First UK gigafactory

Efforts to build up Wales’s automotive industry have received another blow, after a company seeking to build Britain’s first large electric car battery plant abandoned south Wales in favour of a new location in northern England.

Britishvolt, a startup, said it had acquired exclusive rights to a coastal site in Blyth, Northumberland, because its previously announced preference of the Bro Tathan site in the Vale of Glamorgan, would not be ready to start construction in the summer of 2021.

The U-turn from Britishvolt came in the same week that Ineos, run by the Brexit-supporting billionaire Sir Jim Ratcliffe, confirmed that it would build its new off-road vehicle in France. Ineos had pledged in September 2019 to build the Grenadier – pitched as an heir to the Land Rover Defender – in nearby Bridgend.

The two announcements mean that a small region of south Wales has missed out on thousands of potential jobs, a bitter blow after Ineos and Britishvolt had raised hopes of new automotive employment to replace the US carmaker Ford, which closed its Bridgend engine plant this year.

The Welsh government is seeking reimbursement from Ineos for money spent on early preparations of the Bridgend site, understood to include preliminary work on changes to its road layout and buildings.

In total the Welsh government offered Ineos subsidies worth £7.6m however none of the aid was paid out after Ineos abandoned the plan.

Welsh state aid has achieved one notable success: the government paid £5.6m in aid to Aston Martin Lagonda when it chose St Athan, next door to the proposed Britishvolt site, to produce its make-or-break SUV, the DBX.

A Welsh government spokesman said the automotive sector was “a vital part of the economy” with “a strong infrastructure, industrial and research and development base”.

“We know the sector is going through enormously difficult times and the continued uncertainties of a deal with the EU are prolonging fears for the future especially for those companies in major supply chains,” the spokesman said.

Britishvolt and the Welsh government said the abandonment of the Welsh gigafactory plan was mutually agreed because it would not be ready in time for the company, whose plans for a stock market listing in the first half of 2021 are predicated on producing its first batteries within three years.
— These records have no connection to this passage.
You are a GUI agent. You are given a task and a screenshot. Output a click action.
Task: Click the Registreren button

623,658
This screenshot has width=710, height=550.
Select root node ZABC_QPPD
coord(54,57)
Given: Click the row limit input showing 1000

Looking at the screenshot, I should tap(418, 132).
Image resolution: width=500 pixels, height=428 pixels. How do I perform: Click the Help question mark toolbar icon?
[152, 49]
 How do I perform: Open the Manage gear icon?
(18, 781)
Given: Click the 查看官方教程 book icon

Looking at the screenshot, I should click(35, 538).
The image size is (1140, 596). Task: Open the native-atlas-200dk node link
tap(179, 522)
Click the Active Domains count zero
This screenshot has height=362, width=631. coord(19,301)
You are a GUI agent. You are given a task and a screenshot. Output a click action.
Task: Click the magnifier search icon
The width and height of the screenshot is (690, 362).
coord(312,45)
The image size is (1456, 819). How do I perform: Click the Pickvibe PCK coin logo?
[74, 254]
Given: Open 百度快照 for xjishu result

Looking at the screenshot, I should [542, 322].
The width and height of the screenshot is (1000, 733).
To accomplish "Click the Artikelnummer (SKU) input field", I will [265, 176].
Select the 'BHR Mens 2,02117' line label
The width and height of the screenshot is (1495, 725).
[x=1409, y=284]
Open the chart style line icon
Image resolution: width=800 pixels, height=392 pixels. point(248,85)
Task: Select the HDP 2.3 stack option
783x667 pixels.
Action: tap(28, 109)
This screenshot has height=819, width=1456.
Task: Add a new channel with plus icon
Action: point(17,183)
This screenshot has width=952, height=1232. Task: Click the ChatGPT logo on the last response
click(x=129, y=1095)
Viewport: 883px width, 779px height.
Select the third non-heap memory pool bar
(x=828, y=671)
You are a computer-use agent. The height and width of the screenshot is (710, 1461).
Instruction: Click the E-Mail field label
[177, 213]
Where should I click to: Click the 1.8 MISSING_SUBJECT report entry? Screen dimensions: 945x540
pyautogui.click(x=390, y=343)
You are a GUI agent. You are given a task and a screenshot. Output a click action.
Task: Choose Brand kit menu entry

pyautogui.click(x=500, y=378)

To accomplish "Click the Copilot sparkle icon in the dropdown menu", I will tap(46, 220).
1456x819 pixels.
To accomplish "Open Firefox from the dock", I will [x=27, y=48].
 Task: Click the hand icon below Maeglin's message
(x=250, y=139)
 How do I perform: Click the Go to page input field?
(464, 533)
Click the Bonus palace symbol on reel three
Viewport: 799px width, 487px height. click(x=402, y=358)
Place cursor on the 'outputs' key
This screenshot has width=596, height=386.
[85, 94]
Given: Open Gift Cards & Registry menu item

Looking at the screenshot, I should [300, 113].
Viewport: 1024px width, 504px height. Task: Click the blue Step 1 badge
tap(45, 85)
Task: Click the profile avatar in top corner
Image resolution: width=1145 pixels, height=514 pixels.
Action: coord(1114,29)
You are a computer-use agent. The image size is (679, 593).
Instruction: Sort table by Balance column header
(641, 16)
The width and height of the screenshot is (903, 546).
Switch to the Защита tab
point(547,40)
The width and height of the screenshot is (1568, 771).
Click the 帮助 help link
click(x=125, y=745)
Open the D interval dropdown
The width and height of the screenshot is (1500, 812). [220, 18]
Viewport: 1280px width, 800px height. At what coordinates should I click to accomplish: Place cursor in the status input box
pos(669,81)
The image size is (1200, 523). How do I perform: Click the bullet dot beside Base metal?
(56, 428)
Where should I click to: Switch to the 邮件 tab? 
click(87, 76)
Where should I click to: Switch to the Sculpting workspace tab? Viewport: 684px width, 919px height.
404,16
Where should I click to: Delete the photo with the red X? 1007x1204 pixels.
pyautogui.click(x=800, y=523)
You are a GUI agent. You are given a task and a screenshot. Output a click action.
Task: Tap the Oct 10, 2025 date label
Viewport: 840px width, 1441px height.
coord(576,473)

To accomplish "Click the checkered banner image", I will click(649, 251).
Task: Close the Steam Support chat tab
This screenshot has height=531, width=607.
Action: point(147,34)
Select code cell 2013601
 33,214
Britishvolt aims to raise £2.6bn to build a first factory that would eventually employ 3,000 people to supply lithium ion batteries to the UK car factories. It is an ambitious goal for a startup company going up against large incumbents such as China’s CATL, Korea’s LG Chem and Japan’s Panasonic, as well as European rivals such as Sweden’s Northvolt that have a significant head start.

Orral Nadjari, Britishvolt’s chief executive, in July said Wales had “vast untapped potential” after signing the original memorandum of understanding with the Welsh government. However, the company eventually acquired the Blyth site because of better connections to renewable power sources such as windfarms in the North Sea and an interconnector to Norway’s hydroelectric power.